Don't forget that all those single payer countries have a second-tier system, where patients pay on their own. This is already mostly the case in psychiatry, where more than half don't accept any insurance at all because the administrative hassles are too high and the reimbursements too low.

Finally, the comments on wellness and prevention programs are very well intended but also ridiculous. Seriously, what in medicine is PREVENTATIVE? Ok, vaccines and maybe aspirin. Essentially all other intervention programs are used to DIAGNOSE disease at an earlier state (and perhaps intervene more effectively.) Everything else is lifestyle: exercise regularly, eat a balanced diet, maintain a healthy weight, don't smoke or do drugs, don't overdo sun exposure... Look at Americans; we're fat and lazy and looking for a drive-thru solution so we don't have to miss watching our 5 hours of TV every night while we continuously eat.


Bottom line, you get what you pay for. If you/America wants the best medical care then expect to pay for it.

Bottom line, you get what you pay for. If you/America wants the best medical care then expect to pay for it.

amygdala (Replying to: GAMD)

You might want to acquaint yourself with the data regarding VA medical care. They have led the way when it comes to electronic medical records.

Students choose dermatology and radiology for reasons other than salary, which are currently quite high. Those are among the so-called "lifestyle specialties," with less arduous hours than many other specialties. In primary care the hours are long with lower salaries. Surgeons work are well-paid and work long hours. Arguably, what defines a lifestyle specialty is fewer hours (or at least quiet nights on call) and high salaries.

APPLY WHAT YOU READ:
[1] Copy the healthcare comments again, beginning at the words "Finally, the comments" and stopping after "(Replying to: GAMD)", replacing "drive-thru" with "drive-through".
[2] According to the healthcare comments, in what area has VA medical care led the way?
[3] Please turn the paragraph of the healthcare comments beginning "Students choose dermatology and radiology" into a short list that keeps its main facts.
Use only the text itself to complete the tasks.

Stored items:
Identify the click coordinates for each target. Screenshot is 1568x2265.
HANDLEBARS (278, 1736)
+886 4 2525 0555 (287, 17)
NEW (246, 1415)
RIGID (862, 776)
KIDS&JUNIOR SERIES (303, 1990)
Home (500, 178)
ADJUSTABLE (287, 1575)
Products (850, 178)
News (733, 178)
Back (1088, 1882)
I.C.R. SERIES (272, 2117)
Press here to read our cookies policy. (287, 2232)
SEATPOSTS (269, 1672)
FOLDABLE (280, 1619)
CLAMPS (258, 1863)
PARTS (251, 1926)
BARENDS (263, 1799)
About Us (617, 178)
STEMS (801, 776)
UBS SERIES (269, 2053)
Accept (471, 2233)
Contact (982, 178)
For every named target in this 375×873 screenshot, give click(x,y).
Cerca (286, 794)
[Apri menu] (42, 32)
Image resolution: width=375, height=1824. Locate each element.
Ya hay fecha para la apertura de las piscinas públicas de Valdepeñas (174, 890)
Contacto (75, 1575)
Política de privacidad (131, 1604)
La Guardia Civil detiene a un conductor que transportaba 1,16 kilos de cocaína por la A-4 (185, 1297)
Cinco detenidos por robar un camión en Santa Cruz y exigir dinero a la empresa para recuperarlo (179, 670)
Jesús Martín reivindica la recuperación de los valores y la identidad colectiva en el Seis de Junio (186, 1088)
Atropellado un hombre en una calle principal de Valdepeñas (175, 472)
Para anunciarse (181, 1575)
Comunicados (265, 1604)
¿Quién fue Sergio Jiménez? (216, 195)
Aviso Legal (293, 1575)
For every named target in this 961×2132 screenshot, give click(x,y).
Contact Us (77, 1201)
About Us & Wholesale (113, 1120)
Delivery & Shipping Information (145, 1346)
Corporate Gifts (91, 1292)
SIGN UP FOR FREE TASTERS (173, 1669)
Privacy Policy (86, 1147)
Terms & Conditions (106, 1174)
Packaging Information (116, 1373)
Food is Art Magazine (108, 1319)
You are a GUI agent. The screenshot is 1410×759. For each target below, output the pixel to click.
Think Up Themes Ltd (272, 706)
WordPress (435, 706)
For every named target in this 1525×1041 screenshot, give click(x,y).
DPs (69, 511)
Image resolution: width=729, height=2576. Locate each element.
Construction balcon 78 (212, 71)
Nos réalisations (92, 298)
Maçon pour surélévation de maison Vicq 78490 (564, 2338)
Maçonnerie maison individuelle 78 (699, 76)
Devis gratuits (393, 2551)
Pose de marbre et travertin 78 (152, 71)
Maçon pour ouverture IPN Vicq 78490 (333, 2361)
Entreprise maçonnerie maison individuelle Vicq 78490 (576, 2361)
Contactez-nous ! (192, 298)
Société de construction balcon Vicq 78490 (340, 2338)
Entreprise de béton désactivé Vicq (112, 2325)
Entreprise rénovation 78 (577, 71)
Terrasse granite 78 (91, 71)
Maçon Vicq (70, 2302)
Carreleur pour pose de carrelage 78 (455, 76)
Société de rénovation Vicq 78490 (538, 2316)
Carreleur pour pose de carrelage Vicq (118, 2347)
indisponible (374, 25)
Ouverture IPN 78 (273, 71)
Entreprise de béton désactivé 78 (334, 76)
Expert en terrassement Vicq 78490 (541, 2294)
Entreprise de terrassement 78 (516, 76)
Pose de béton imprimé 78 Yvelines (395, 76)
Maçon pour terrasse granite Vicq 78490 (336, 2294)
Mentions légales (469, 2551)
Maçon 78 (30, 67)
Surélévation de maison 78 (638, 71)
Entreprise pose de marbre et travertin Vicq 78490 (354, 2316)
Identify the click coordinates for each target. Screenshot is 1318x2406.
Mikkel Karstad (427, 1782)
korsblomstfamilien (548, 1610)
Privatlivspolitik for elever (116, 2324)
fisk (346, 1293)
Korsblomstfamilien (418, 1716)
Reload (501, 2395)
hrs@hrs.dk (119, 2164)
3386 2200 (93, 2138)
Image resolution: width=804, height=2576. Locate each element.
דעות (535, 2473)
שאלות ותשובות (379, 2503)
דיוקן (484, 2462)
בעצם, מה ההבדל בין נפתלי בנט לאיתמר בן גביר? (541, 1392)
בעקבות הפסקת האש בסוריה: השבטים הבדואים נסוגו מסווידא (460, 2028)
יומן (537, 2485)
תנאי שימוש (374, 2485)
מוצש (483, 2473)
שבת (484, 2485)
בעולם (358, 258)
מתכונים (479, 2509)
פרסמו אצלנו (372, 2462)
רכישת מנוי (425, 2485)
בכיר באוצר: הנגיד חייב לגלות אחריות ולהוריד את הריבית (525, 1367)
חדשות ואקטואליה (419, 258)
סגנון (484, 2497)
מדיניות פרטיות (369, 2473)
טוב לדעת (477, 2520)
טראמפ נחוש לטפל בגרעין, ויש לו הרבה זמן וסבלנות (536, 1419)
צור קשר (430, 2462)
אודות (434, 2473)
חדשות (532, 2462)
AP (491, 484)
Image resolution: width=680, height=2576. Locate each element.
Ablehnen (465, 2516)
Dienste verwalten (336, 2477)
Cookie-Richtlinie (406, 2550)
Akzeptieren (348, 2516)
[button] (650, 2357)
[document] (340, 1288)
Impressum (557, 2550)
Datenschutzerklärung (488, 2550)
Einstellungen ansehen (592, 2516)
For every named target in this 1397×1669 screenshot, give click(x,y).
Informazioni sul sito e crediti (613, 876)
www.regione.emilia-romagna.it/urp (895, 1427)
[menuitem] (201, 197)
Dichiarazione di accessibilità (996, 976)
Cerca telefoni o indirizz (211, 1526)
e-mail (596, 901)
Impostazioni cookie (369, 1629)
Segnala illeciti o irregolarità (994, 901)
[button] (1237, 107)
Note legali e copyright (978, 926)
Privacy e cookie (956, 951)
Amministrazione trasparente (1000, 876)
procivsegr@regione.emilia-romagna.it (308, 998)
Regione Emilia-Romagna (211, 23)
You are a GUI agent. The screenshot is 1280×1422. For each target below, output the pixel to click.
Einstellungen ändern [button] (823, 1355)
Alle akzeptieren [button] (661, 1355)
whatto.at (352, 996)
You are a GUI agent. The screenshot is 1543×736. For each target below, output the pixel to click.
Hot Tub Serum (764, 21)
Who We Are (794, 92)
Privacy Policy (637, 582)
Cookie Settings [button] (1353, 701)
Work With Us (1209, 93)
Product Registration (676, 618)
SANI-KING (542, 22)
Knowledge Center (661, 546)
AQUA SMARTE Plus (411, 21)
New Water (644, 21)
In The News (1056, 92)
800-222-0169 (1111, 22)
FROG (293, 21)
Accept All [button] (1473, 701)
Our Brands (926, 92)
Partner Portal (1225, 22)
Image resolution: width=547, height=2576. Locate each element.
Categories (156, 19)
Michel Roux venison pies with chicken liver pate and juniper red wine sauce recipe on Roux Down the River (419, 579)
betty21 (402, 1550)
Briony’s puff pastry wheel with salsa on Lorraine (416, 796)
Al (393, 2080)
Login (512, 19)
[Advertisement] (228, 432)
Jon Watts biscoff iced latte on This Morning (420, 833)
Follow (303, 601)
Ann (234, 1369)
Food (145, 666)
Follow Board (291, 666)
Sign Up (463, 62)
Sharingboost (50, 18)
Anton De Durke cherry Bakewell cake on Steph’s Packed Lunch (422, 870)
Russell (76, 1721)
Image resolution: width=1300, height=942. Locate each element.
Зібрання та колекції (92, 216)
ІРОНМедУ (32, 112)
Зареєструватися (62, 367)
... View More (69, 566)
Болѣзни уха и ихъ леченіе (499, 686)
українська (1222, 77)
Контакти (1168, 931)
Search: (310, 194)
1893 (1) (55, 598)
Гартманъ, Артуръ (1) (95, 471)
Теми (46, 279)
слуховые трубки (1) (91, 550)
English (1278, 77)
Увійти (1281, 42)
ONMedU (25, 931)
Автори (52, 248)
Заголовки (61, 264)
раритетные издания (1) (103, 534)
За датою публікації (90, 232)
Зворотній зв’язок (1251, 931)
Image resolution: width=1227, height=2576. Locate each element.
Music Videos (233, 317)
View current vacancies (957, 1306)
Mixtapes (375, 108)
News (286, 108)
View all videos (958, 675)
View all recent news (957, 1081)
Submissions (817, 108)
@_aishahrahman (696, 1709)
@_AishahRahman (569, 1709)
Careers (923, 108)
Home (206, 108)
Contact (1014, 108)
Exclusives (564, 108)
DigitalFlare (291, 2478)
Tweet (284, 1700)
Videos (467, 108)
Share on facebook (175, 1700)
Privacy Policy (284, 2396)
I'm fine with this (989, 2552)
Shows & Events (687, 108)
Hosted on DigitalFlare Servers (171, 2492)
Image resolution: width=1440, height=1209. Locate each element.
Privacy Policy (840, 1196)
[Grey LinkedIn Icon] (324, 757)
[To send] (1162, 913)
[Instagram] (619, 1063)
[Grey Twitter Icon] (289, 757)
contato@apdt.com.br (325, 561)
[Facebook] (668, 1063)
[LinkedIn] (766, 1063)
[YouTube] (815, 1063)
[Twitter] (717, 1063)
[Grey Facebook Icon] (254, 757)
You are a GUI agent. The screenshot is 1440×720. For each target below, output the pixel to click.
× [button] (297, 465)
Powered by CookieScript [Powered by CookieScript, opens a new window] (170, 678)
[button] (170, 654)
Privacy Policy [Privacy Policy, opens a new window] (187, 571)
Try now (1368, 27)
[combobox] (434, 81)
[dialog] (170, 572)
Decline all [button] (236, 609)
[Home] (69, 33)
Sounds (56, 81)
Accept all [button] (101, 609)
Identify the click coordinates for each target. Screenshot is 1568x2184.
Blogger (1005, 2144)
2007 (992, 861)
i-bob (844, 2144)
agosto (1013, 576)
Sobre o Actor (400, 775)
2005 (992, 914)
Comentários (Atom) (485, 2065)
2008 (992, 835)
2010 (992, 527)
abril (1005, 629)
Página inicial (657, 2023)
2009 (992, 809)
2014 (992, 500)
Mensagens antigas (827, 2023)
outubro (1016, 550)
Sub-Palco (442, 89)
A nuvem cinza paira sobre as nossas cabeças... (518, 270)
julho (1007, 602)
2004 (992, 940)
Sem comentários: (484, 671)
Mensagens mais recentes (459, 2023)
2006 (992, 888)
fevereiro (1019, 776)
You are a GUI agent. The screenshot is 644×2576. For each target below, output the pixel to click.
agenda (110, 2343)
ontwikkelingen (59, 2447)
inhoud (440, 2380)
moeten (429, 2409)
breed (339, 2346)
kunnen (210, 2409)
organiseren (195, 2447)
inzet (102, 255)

ANSWERS TO THE TASKS:
[1]
Finally, the comments on wellness and prevention programs are very well intended but also ridiculous. Seriously, what in medicine is PREVENTATIVE? Ok, vaccines and maybe aspirin. Essentially all other intervention programs are used to DIAGNOSE disease at an earlier state (and perhaps intervene more effectively.) Everything else is lifestyle: exercise regularly, eat a balanced diet, maintain a healthy weight, don't smoke or do drugs, don't overdo sun exposure... Look at Americans; we're fat and lazy and looking for a drive-through solution so we don't have to miss watching our 5 hours of TV every night while we continuously eat.


Bottom line, you get what you pay for. If you/America wants the best medical care then expect to pay for it.

Bottom line, you get what you pay for. If you/America wants the best medical care then expect to pay for it.

amygdala (Replying to: GAMD)

[2] Electronic medical records.

[3]
- Students choose dermatology and radiology for reasons other than salary, though salaries in those fields are currently quite high.
- Both are "lifestyle specialties," with less arduous hours than many other specialties.
- Primary care has long hours and lower salaries.
- Surgeons are well-paid and work long hours.
- A lifestyle specialty is arguably defined by fewer hours (or at least quiet nights on call) and high salaries.